■ Problem statement
The part to set down runs from the first line of the data below through the line with "This screenshot has width=1456, height=819.", inclusive; write it exactly and leave out the pictures.

-------------------------

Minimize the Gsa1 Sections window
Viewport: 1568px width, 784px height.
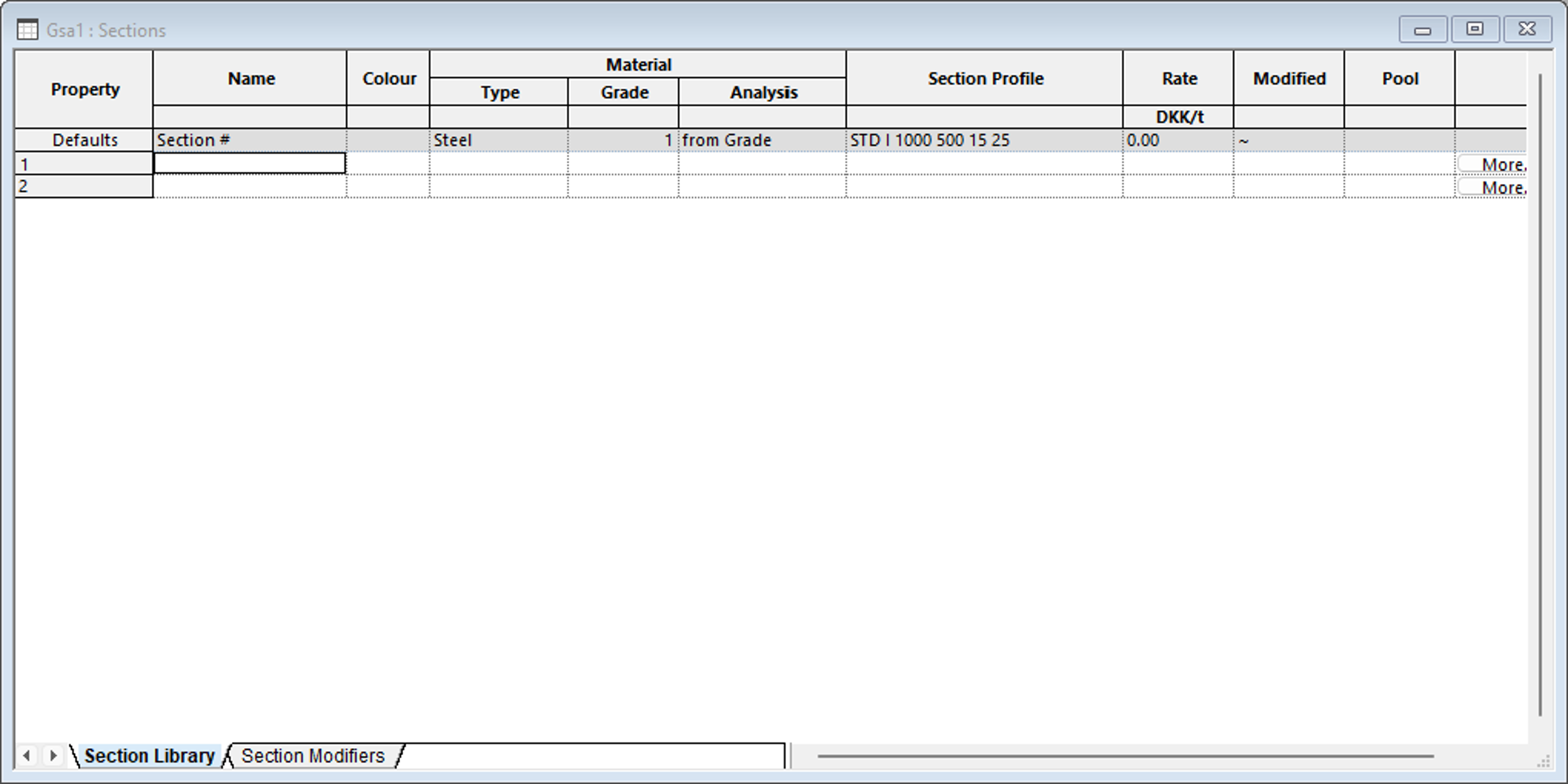tap(1423, 29)
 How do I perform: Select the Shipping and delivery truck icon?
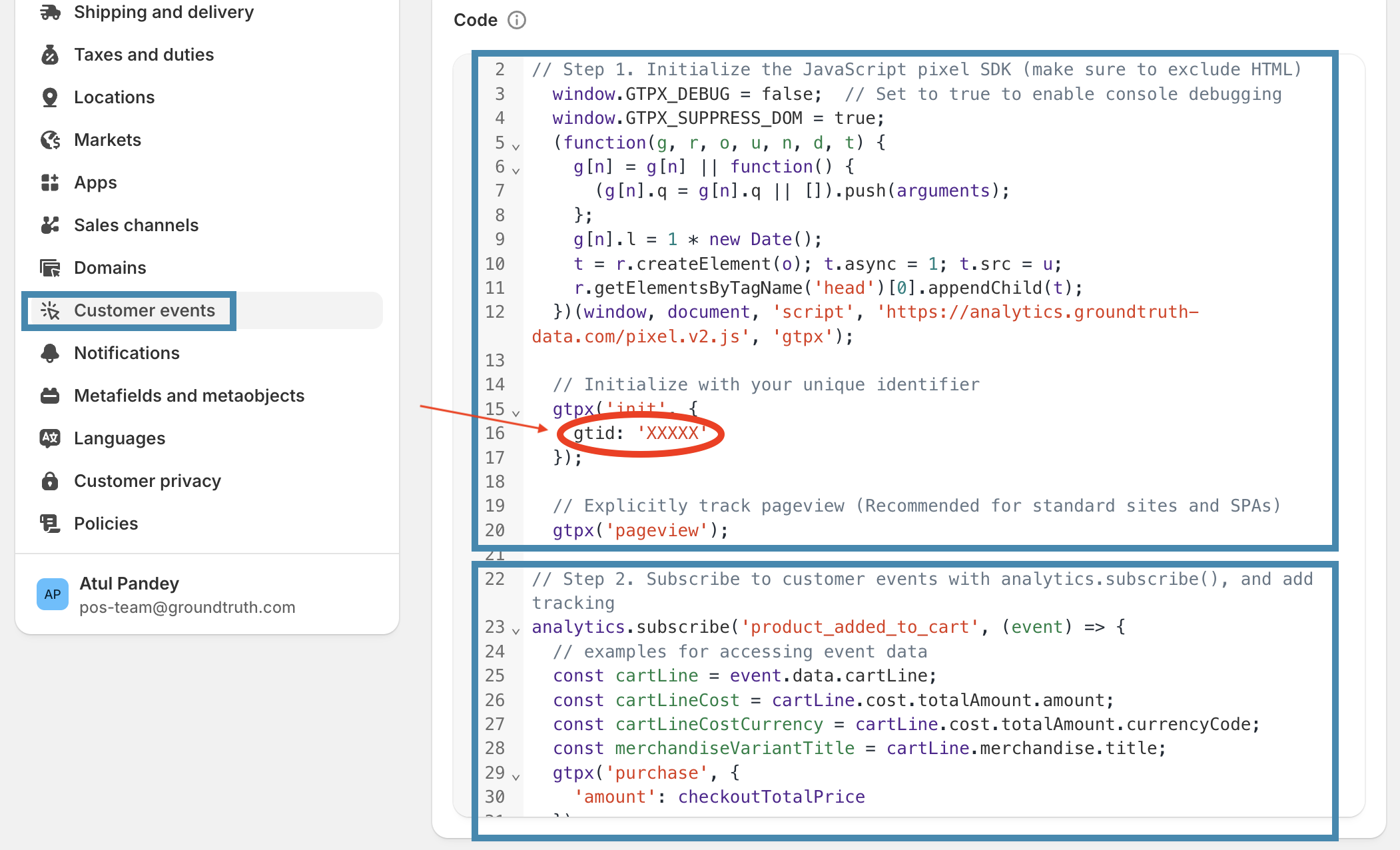(50, 11)
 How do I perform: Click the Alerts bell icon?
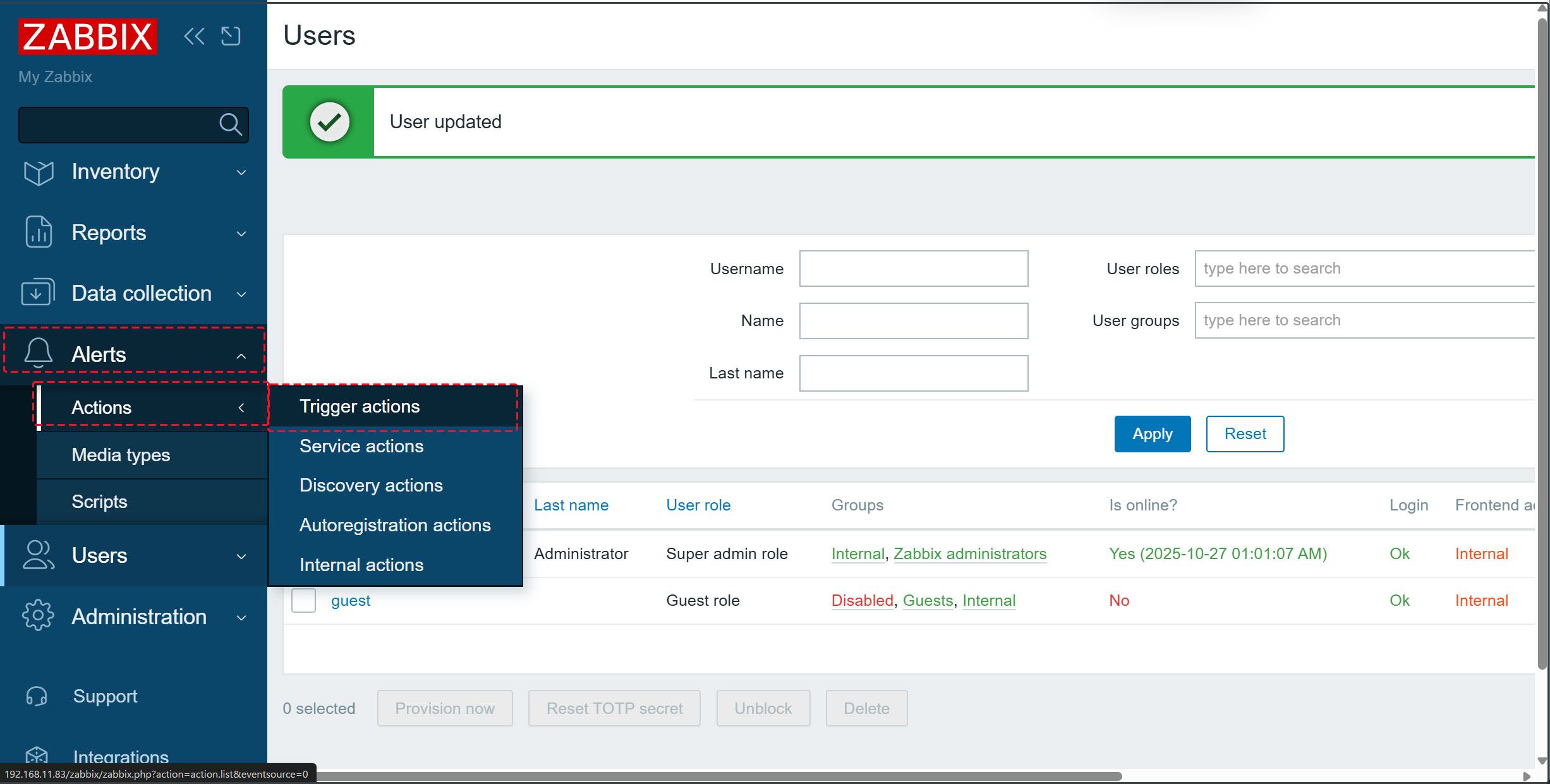coord(38,354)
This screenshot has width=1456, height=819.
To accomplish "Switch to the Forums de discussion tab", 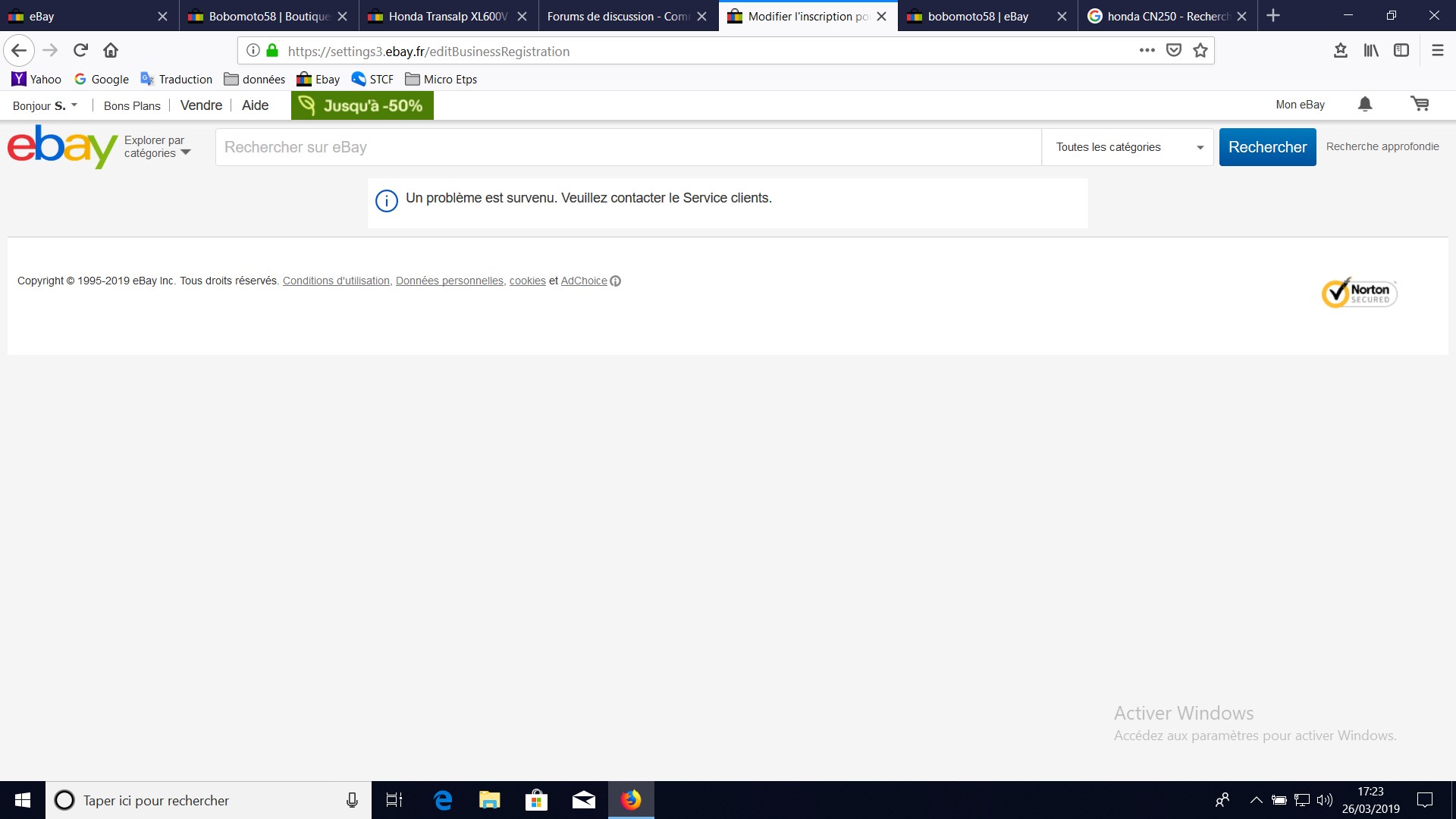I will tap(618, 16).
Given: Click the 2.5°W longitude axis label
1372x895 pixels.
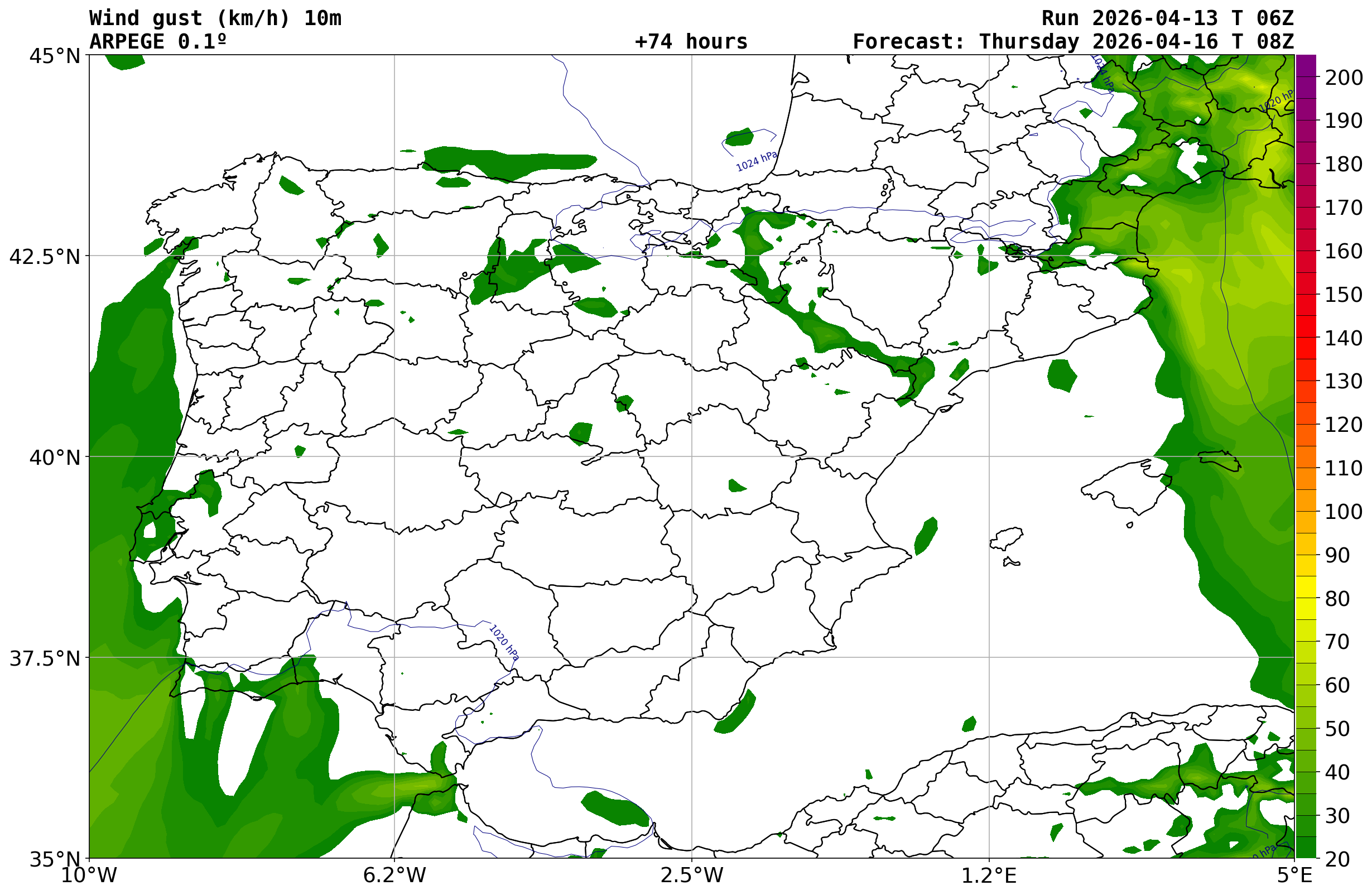Looking at the screenshot, I should point(691,876).
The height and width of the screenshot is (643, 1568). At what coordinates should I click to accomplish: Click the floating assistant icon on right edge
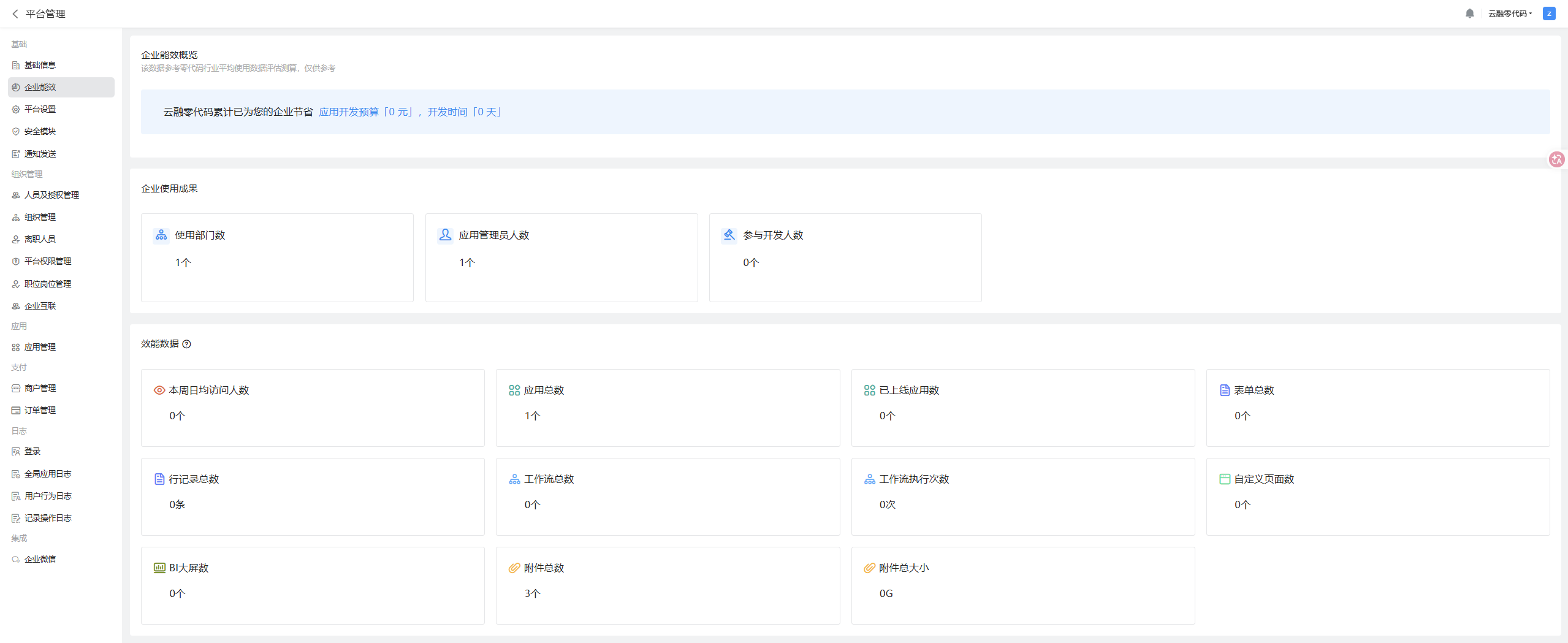[x=1556, y=159]
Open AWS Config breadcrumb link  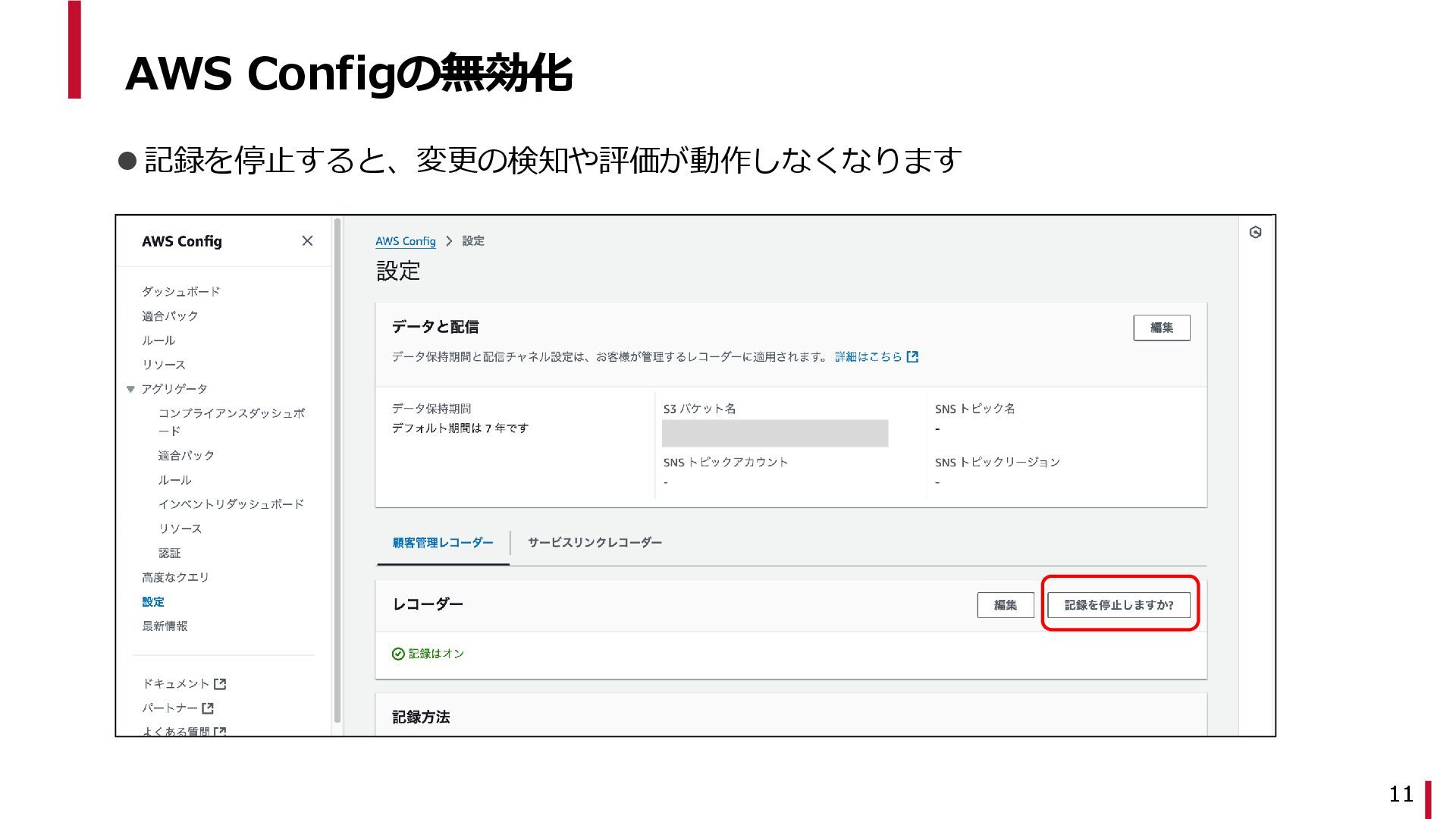click(405, 241)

-------------------------

■ Output for this task
Minimize the Gsa1 Sections window
Viewport: 1568px width, 784px height.
tap(1423, 29)
 How do I perform: Select the Shipping and delivery truck icon?
(50, 11)
 How do I perform: Click the Alerts bell icon?
coord(38,354)
This screenshot has width=1456, height=819.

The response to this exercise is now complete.